Former Pakistani Prime Minister and opposition leader Nawaz Sharif on Monday accused President Pervez Musharraf of ordering anti-terror operations that have left the country "drowned in blood."
At the first major campaign rally since the assassination of another opposition leader Benazir Bhutto late last month, Sharif accused President Musharraf of destroying Pakistan and blindly following Washington's orders.
His criticism came as a bomb blast in Karachi killed at least 10 people and fighting in a remote tribal area claimed the lives of 23 Islamic militants and seven Pakistani troops.
Pakistani President Pervez Musharraf was in Karachi at the time of the blast and police say they do not know who was behind it.
Military officials say the fighting in the tribal area bordering Afghanistan erupted when militants attacked a paramilitary convoy in the Mohmand district.
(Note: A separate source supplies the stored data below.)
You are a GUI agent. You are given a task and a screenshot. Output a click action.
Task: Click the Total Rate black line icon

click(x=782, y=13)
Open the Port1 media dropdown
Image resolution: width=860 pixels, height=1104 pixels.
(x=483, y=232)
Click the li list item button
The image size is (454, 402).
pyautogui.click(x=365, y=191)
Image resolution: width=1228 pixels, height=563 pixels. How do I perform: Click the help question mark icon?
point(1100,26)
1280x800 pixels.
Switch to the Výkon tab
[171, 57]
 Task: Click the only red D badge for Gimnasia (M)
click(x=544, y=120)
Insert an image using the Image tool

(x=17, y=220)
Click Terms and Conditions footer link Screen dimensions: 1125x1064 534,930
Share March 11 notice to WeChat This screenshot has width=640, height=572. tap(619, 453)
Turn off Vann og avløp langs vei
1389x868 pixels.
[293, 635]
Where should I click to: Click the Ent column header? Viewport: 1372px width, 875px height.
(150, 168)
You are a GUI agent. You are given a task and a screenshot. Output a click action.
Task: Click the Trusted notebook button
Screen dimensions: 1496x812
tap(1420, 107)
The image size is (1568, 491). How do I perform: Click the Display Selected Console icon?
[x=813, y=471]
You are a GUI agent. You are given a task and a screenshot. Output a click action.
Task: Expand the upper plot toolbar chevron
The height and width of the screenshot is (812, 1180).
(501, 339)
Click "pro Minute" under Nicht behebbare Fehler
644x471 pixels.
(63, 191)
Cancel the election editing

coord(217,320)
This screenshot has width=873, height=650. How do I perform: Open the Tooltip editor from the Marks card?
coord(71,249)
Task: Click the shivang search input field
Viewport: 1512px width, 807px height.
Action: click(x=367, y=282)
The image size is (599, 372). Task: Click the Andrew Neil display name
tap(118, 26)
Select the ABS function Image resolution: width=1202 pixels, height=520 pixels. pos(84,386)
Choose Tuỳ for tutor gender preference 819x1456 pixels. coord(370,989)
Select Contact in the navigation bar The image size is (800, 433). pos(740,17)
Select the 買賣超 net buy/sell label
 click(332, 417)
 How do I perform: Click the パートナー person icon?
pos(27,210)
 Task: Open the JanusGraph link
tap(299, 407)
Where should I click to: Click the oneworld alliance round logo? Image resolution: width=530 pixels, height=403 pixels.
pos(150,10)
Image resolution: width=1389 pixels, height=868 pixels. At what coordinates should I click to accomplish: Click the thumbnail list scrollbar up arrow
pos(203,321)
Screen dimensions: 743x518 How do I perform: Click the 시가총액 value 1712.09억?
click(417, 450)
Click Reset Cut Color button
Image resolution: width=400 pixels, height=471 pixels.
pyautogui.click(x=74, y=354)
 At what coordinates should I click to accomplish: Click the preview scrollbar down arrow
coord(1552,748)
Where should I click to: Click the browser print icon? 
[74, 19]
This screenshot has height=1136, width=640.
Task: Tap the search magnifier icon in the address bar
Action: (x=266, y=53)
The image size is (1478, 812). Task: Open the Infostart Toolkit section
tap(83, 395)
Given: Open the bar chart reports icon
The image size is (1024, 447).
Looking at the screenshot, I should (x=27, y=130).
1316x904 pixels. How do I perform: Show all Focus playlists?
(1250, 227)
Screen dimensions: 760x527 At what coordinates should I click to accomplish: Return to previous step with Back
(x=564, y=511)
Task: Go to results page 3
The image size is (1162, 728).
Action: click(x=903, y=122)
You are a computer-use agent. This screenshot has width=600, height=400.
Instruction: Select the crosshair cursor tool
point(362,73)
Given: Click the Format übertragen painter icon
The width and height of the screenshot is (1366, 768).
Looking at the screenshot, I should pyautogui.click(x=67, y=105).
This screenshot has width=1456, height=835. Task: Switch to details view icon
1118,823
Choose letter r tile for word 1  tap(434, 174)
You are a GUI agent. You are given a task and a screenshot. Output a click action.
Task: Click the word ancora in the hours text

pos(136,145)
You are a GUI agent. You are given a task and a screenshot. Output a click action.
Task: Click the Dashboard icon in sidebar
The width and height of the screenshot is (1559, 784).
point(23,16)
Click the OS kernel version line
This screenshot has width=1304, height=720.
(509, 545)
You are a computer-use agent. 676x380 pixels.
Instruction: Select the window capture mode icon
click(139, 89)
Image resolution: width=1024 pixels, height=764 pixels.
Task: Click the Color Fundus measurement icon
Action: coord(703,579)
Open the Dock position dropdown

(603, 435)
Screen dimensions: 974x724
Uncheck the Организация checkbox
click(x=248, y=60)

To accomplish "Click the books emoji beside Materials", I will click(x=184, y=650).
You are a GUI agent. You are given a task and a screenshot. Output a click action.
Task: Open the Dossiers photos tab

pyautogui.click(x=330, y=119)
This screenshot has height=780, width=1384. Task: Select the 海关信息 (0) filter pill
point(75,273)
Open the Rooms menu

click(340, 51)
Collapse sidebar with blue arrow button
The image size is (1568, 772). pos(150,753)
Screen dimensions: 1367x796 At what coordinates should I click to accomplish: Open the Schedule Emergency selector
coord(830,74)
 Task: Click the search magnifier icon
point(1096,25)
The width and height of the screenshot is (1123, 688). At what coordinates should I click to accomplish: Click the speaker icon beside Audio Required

The attack came just days after troops killed a number of militants in nearby South Waziristan as part of an effort to target Taliban and al-Qaida safe havens in the region.
Also in recent days, officials and residents say tribesmen killed at least two Uzbek militants during clashes in South Waziristan.
Last Friday, U.S. Chairman of the Joint Chiefs of Staff Admiral Michael Mullen expressed concern about the presence of al-Qaida safe havens in Pakistan.
Admiral Mullen said militants are not only launching attacks in neighboring Afghanistan but inside Pakistan as well. He called on Pakistani President Musharraf and his military advisors to confront the problem directly.
Some information for this report was provided by AP.